含缠绕层缺陷大容积钢内胆复合材料气瓶爆破压力分析

复合材料科学与工程 ›› 2019, Vol. 0 ›› Issue (11): 74-80.

含缠绕层缺陷大容积钢内胆复合材料气瓶爆破压力分析

王浩^1,2, 邓贵德^2*, 张兴芳¹, 姜永善²

1.太原理工大学化学化工学院,太原 030024;
2.中国特种设备检测研究院,北京 100029

收稿日期:2019-01-30 出版日期:2019-11-28 发布日期:2019-11-28
通讯作者: 邓贵德(1982-),男,博士,高级工程师,主要从事特种设备安全方面的研究,dengguide@163.com。
作者简介:王浩(1994-),男,主要从事复合材料气瓶方面的研究。
基金资助:
国家重点研发计划项目课题(2016YFC0801902)

ANALYSIS OF BURST PRESSURE FOR LARGE VOLUME STEEL LINER COMPOSITE CYLINDERS WITH WINDING LAYER DEFECTS

WANG Hao^1,2, DENG Gui-de^2*, ZHANG Xing-fang², JIANG Yong-shan²

1.School of Chemistry and Chemical Engineering, Taiyuan University of Technology, Taiyuan 030024, China;
2.China Special Equipment Inspection and Research Institute, Beijing 100029, China

Received:2019-01-30 Online:2019-11-28 Published:2019-11-28

摘要/Abstract

摘要： 采用有限元软件构建大容积钢内胆复合材料气瓶模型,并在缠绕层表面建立三个体积型缺陷。详细阐述了数值模型的构建过程,重点分析了在设计爆破压力(50 MPa)下含不同缠绕层表面缺陷的气瓶内胆和缠绕层应力分布及大小,通过最大应力准则预测了各自情况下的爆破压力,与气瓶水压爆破试验数据进行了对比,并在此基础上研究了不影响爆破压力的缠绕层表面临界缺陷尺寸。模拟结果表明:缺陷对内胆应力影响较小,但缠绕层应力会因此急剧增大;爆破压力则是明显减小,且深度对其影响更大;针对本文讨论的气瓶,给出了临界面积为200 mm×200 mm,临界深度为1 mm这一结论。
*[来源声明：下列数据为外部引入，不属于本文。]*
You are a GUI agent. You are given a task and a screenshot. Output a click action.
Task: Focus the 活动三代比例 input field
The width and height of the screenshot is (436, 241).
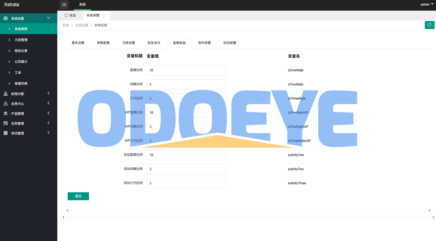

关键词: 复合材料气瓶, 缠绕层缺陷, 有限元模拟, 最大应力准则

Abstract: In the process of production and manufacturing, collision and friction would inevitably occur in the large-volume steel liner composite cylinder, which would cause damage on surface of the winding layer and reduce safety of cylinder. Because of the high cost of cylinder, it would cause great economic loss if cylinder with surface defect of winding layer was scrapped. Therefore, it was necessary to conduct finite element analysis on cylinders with winding layer defects. The finite element software was used to construct a large volume hoop-wrapped composite cylinder model, and three volume defects were established on surface of the winding layer. The process of numerical model and defect establishment were described in detail. Stress distribution and size of cylinder liner and winding layer with different winding layer surface defects were analyzed under the design burst pressure (50 MPa), and cylinder burst pressure in each case was predicted by maximum stress criterion. Then, the simulation results were compared with data of cylinder hydraulic burst testing. Critical size of winding layer that has no effect on burst pressure was studied base on the above discussion. Simulation results show that defects of winding layer had little effect on liner stress, but stress of winding layer would increase sharply, and burst pressure would obviously decrease and depth had a greater influence on it. For cylinder discussed in this paper, the critical size was that the area was 200 mm×200 mm and depth was 1 mm.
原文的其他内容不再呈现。